This year we started a research project, named AROM, in collaboration with the Université Libre de Bruxelles. We wanted to evaluate a Data Flow Graph (DFG) processing framework and compare it to a traditional MapReduce (MR) one. In addition, we analyzed high level data manipulation languages such as PigLatin [1] and investigated whether a MR approach introduces an important overhead in the transformation of data operations to the physical execution plan. Going further, we analyzed a typical class of data analytic, the pipelines jobs and we studied the adequacy of DFG for ease of use and performances. Finally, we used functional programming in order to introduce higher order functions to simplify the expression of jobs and to promote the re-usability of operators.
As a result, we ended-up with a complete implementation of a Data Flow Graph distributed processing framework, written in Scala and with a PigLatin translator. We called this framework AROM. The project is open source and can be freely downloaded from Github[2]. The CloudCom 2012 publications describes the two last analysis.
Then, let me take the opportunity of this publication to come back shortly on the convergence between DFG processing and streaming processing.
Data flow graph Processing & Stream processing
When using this kind of distributed processing frameworks, the developer does not have to re-design his algorithm or his job in a Map and a Reduce phases. Instead, he needs to express the complete job as a graph of operations. Notice that this is a generalization of the Map reduce concept. Indeed, we can express any MR job as a set of wired Map – Shuffle – Sort – Reduce operations. The name Data Flow Graph comes from the fact that data flow operations are defined as a graph.
Stream processing originally comes from the DB world by integrating a high performance processing framework in the DB layer. The objectives were to be able to expose a set of operations paths to apply on incoming data flow streams at the DB-level. An interesting outcome of this initiatives are the Complex Event Processing engines (CEP) that expose a continuous query engine on top of an historical DB. If we look at the research projects which led to the CEP products we can quickly realized that they are designed as specialized Stream DB [7,8]
Then, we saw Stream processing frameworks only exposing a set of operations paths to incoming data streams without necessarily having a DB behind. This is typically the case of the IBM System S research project [4] that led to the IBM infosphere product [5]. However this kind of architecture were typically an Enterprise-style of architecture using a CORBA bus and distributed C++ workers emphasizing an SOA approach.
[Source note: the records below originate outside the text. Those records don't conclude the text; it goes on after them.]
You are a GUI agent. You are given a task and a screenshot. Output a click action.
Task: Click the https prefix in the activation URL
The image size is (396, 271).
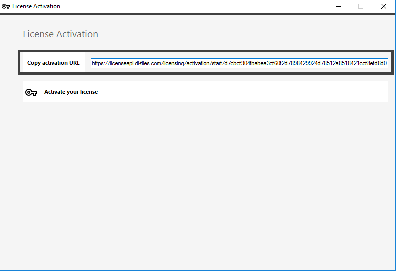pyautogui.click(x=99, y=64)
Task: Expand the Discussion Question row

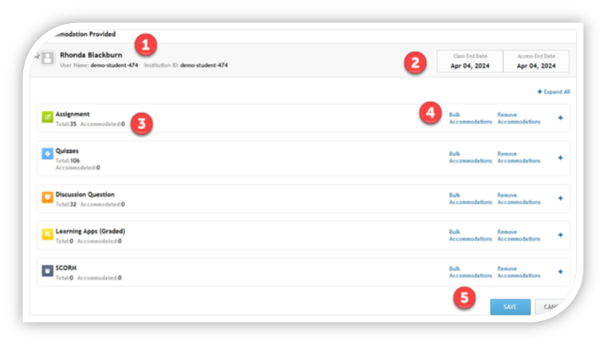Action: (x=560, y=196)
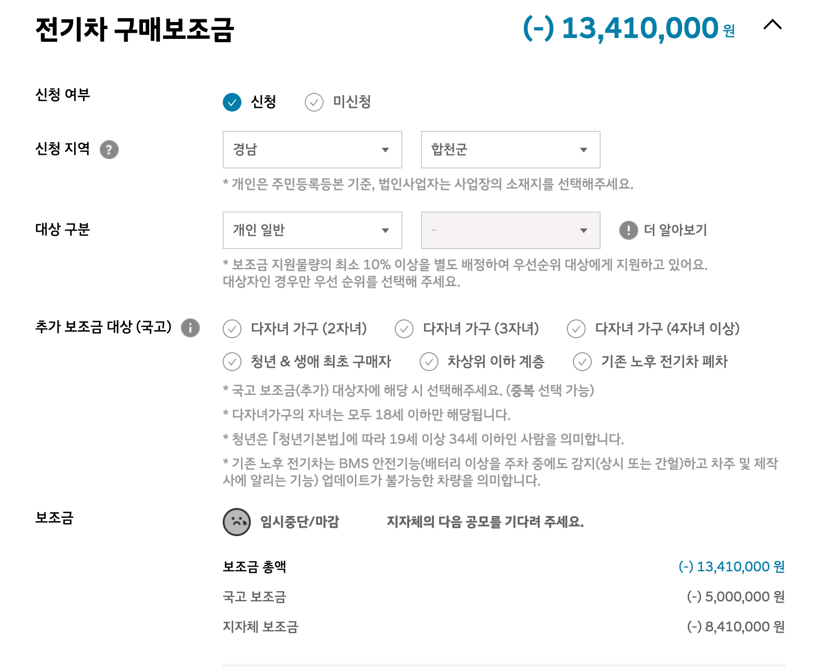Open the 경남 region dropdown

(312, 149)
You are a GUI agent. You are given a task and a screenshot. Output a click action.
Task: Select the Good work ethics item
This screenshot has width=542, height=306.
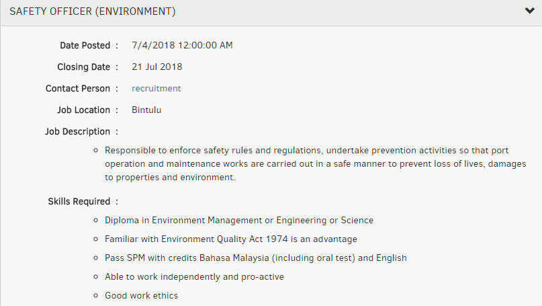coord(141,296)
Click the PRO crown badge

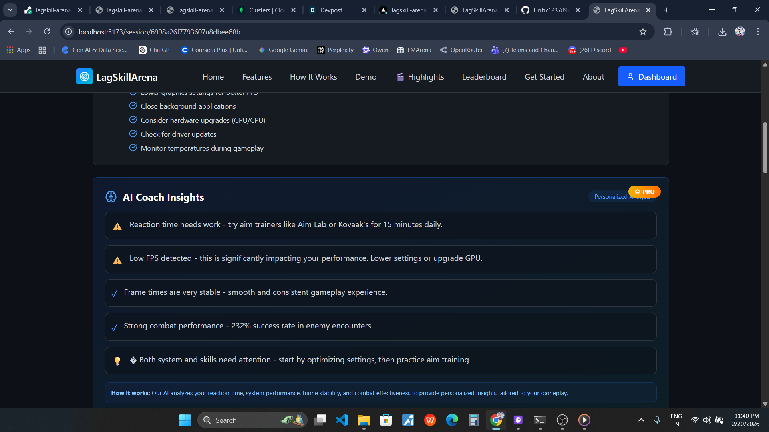pos(644,192)
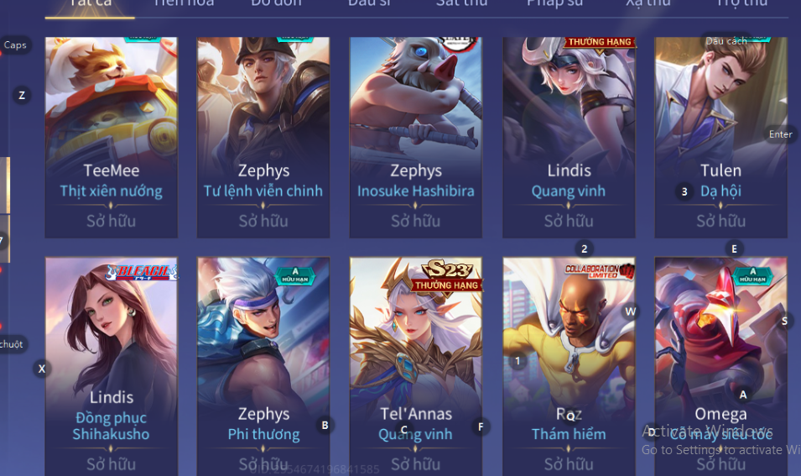Viewport: 801px width, 476px height.
Task: Select the Zephys Inosuke Hashibira skin card
Action: pyautogui.click(x=416, y=137)
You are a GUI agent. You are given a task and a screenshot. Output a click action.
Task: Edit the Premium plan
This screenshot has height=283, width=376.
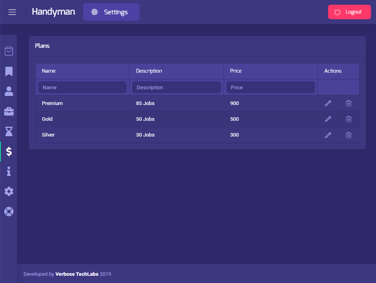point(328,103)
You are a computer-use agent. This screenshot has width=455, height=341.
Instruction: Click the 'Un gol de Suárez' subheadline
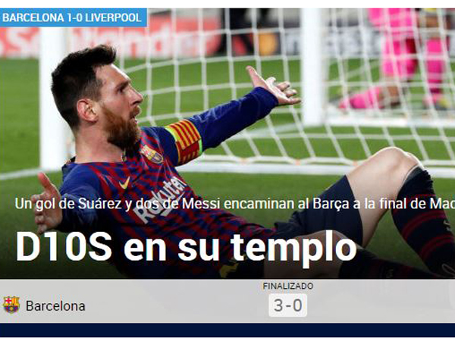tap(235, 204)
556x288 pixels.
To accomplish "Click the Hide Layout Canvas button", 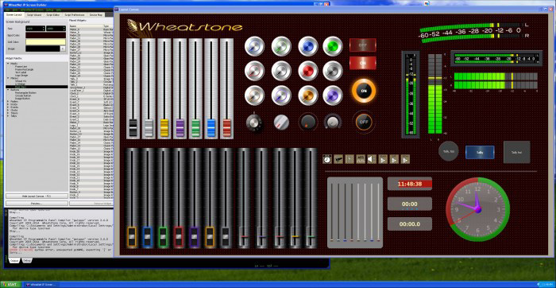I will [37, 196].
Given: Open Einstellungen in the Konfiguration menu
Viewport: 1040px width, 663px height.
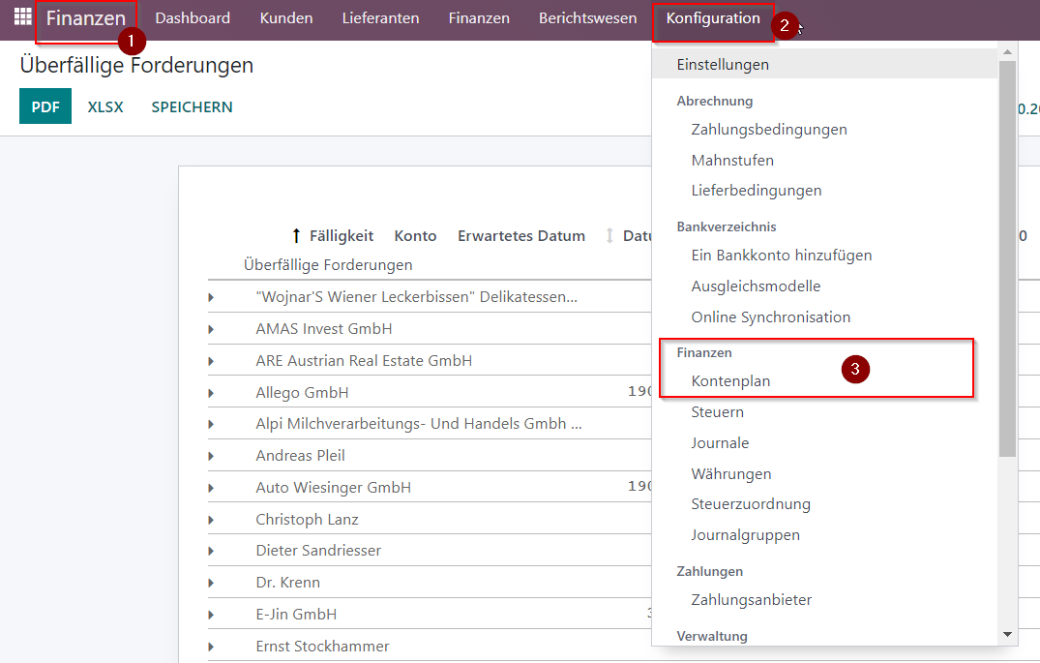Looking at the screenshot, I should 723,65.
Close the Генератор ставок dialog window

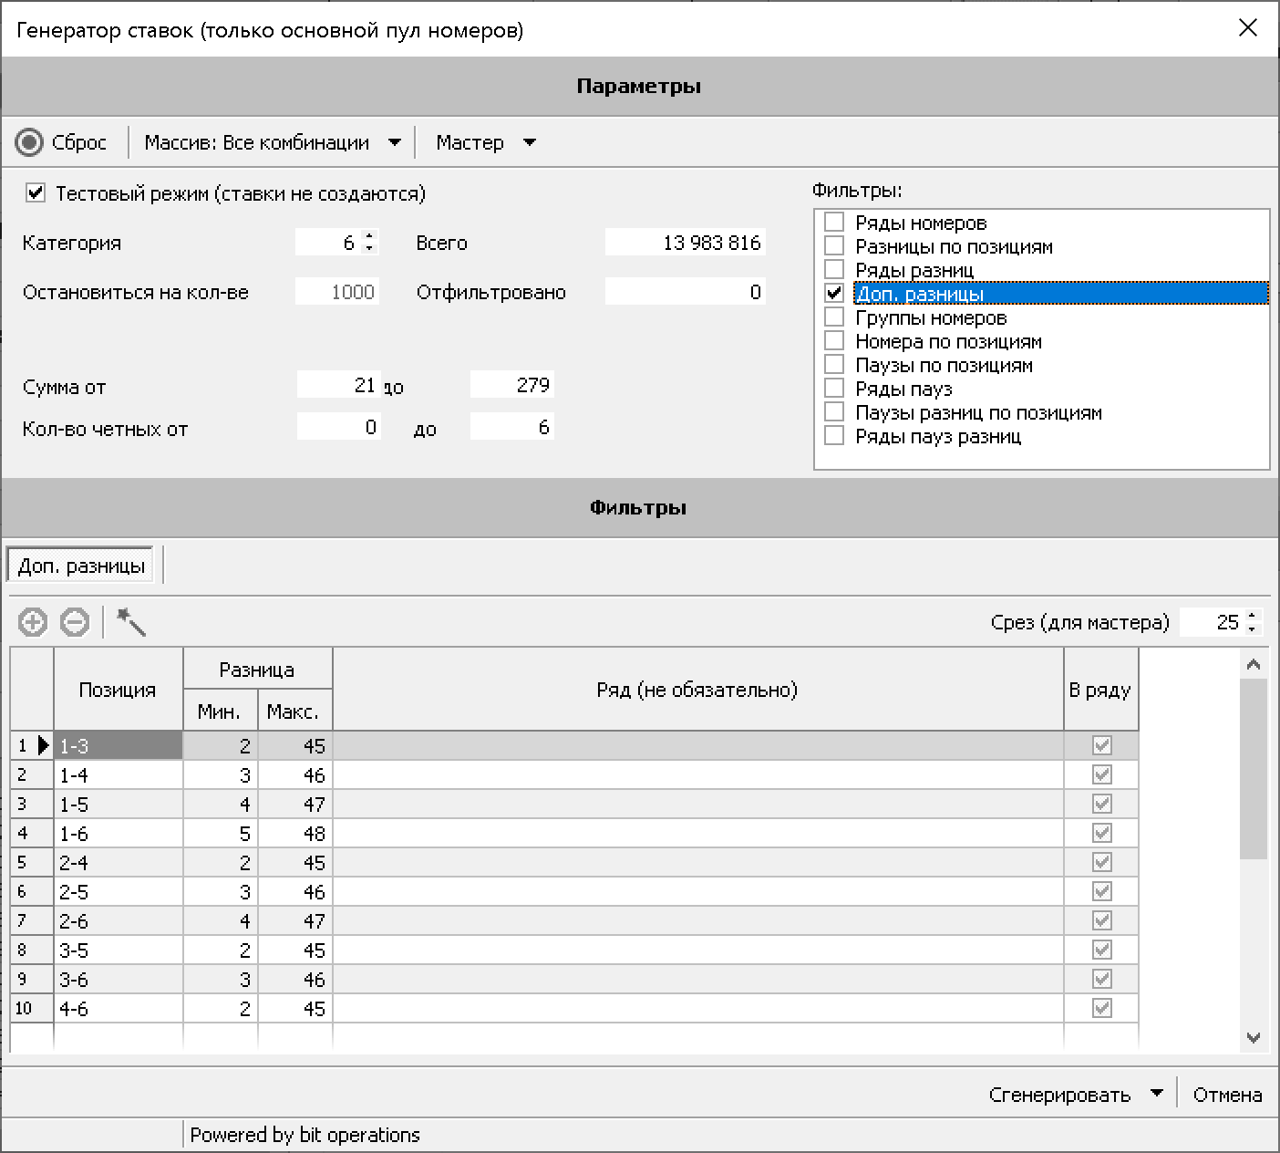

Afterwards, we saw Internet-style designs of Stream processing (still without storage integration) arriving, such as the Apache S4 coming from Yahoo! [3,6] emphasizing Event-Driven Architecture (EDA) and distributed computing. In this case the processing is executed by a set of Processing Elements (PEs) who subscribe to events coming from other PEs. Interestingly, some stream processing frameworks evolve to something between DFG and Stream processing such as Twitter Storm [7]. Here the idea is to define a topology of Spouts (data stream emitter, typically a Kestrel Stream – the distributed messaging system from Twitter) and Bolts similar to processing elements. Then, a stream of data is sent to a structured topology of bolts. Looks like a DFG doesn’t it ?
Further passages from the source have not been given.